O senador Marcos do Val (Podemos-ES) viajou para os Estados Unidos na quarta-feira (23), utilizando seu passaporte diplomático, mesmo após ter o pedido de autorização negado pelo ministro Alexandre de Moraes, do Supremo Tribunal Federal (STF). A saída do país ocorreu durante o recesso parlamentar e em meio à investigação que o envolve por suposta obstrução de Justiça.
Do Val embarcou em Manaus, contrariando determinação anterior do ministro Moraes, que havia ordenado a retenção de seu passaporte. O senador é investigado após divulgar informações sobre um delegado da Polícia Federal ligado às apurações que envolvem o ex-presidente Jair Bolsonaro.

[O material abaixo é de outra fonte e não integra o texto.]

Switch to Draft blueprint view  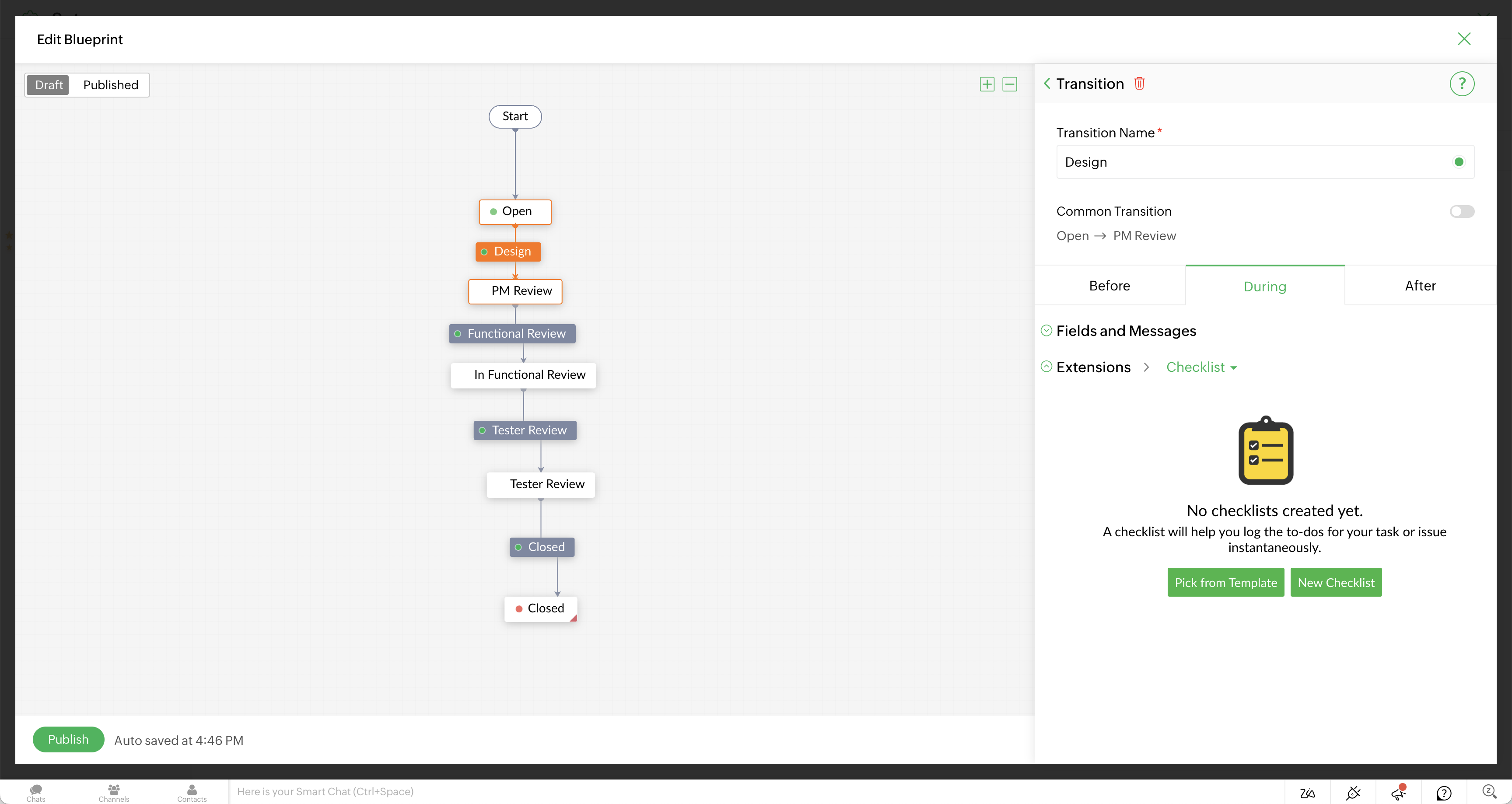[49, 84]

Em nota divulgada após a repercussão da viagem, Marcos do Val afirmou que sua saída do país foi devidamente comunicada ao STF, ao Itamaraty e ao Senado. Segundo ele, “meu passaporte diplomático, emitido pelo Ministério das Relações Exteriores, está válido até julho de 2027 e sem restrição”. O senador alegou ainda estar sofrendo “graves violações” de suas prerrogativas parlamentares, mas reafirmou que não há decisão judicial válida que restrinja sua liberdade de locomoção.

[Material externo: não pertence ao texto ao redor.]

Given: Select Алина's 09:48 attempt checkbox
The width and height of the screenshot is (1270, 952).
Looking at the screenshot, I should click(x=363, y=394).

“Continuo exercendo plenamente meu mandato e mantendo agendas institucionais”, completou.
Apesar da alegação de legalidade, o ministro Moraes havia negado formalmente o pedido de viagem no último dia 16, afirmando que cabe ao parlamentar “adequar suas atividades às medidas cautelares determinadas e não o contrário”.
Até o momento, a Procuradoria-Geral da República (PGR) não se pronunciou sobre o descumprimento da decisão judicial. O caso deve gerar novos desdobramentos, à medida que se aguarda a reação do STF e possíveis sanções em função da desobediência à ordem do ministro relator.